Why? How? Well, that's because the Gregorian calendar being introduced in 1582 by Pope Gregory XIII made important changes that was used by the Julian calendar. The biggest thing here is that it removed 11 days from our year, to better reflect the time it takes the pale blue dot we call Earth to orbit around the Sun.
It didn't happen without protest, with the English calendar rights of 1752 seeing British people take to the streets shouting "Give us our 11 days!" This happened because Britain switched over from the Julian calendar to the Gregorian calendar, which aligned them with Europe -- and people weren't happy about that, losing 11 days and all.
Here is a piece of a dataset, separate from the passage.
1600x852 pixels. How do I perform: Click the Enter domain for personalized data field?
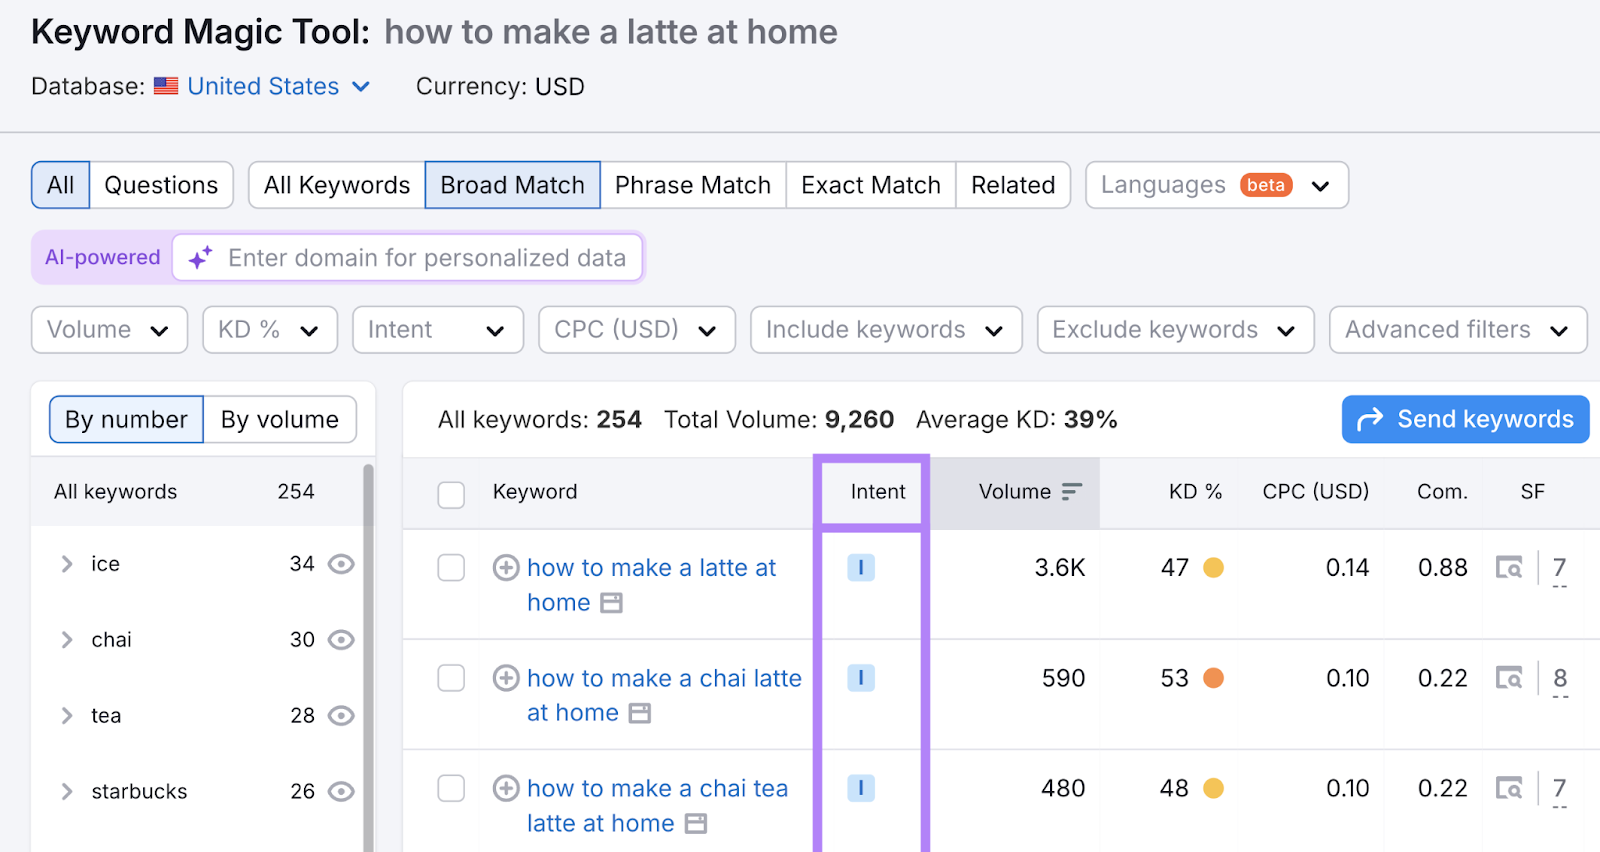tap(420, 257)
Now, 11 days might not sound like much -- but over 286 years that adds up.
So much so that people on Twitter are now doing the math, saying that if we followed the Julian calendar, "we are technically in 2012".

In a now totally removed account on Twitter by scientist Paolo Tagaloguin, who said: "Following the Julian Calendar, we are technically in 2012. The number of days lost in a year due to the shift into Gregorian Calendar is 11 days. For 268 years using the Gregorian Calendar (1752-2020) times 11 days = 2,948 days. 2,948 days / 365 days (per year) = 8 years".
December 21, 2012 = June 21, 2020.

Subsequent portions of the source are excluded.